Excerpted passage:
--- start ---

It's leaking at the sealant on the bottom of the spar and not the wing skin.
On the 2005 AG5B, the gap at the bottom of the rib (normally just left open on
the AA5B and then filled with fuel tank sealant) is filled with an epoxy that
improves sealing. For all practical purposes, the wing is sealed without sealant.
I can't tell right now just exactly where the hole is. It's that small. I should
know more later today.
________________________________
From: FLYaDIVE <flyadive@gmail.com>
Sent: Fri, June 18, 2010 6:49:05 AM
Subject: Re: TeamGrumman-List: Fuel leak
Gary:
You got a conundrum...
You know where the leak is but you have to make the leak BIGGER.
The leak/hole is so small that there is no surface area for the
sealant to adhere to.
And it very well could be corrosion that caused the leak.
Sealant has a difficult time sticking to corrosion. Especially when
the hole is so small.

--- end ---

Dataset extract:
--- start ---

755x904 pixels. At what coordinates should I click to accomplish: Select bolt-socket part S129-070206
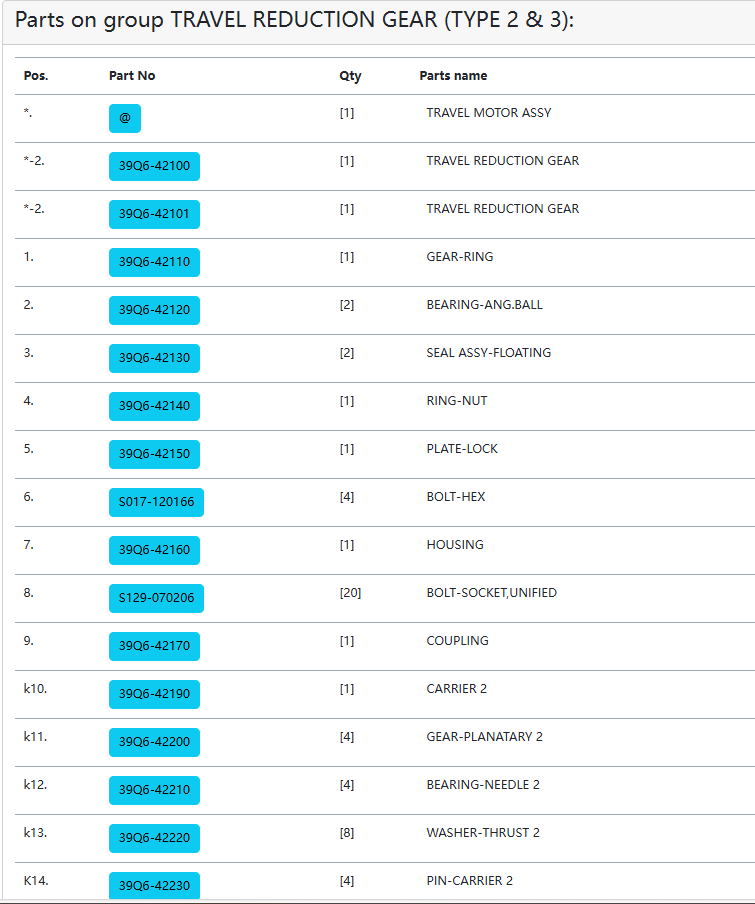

--- end ---

Goals:
(a) List every header field given for the earlier message quoted in the fuel leak email thread, each with its value.
(b) Extract the part of the fuel leak email thread starting at "I can't tell" and ending at "is so small.".

Task responses:
(a)
From: FLYaDIVE <flyadive@gmail.com>
Sent: Fri, June 18, 2010 6:49:05 AM
Subject: Re: TeamGrumman-List: Fuel leak

(b)
I can't tell right now just exactly where the hole is. It's that small. I should
know more later today.
________________________________
From: FLYaDIVE <flyadive@gmail.com>
Sent: Fri, June 18, 2010 6:49:05 AM
Subject: Re: TeamGrumman-List: Fuel leak
Gary:
You got a conundrum...
You know where the leak is but you have to make the leak BIGGER.
The leak/hole is so small that there is no surface area for the
sealant to adhere to.
And it very well could be corrosion that caused the leak.
Sealant has a difficult time sticking to corrosion. Especially when
the hole is so small.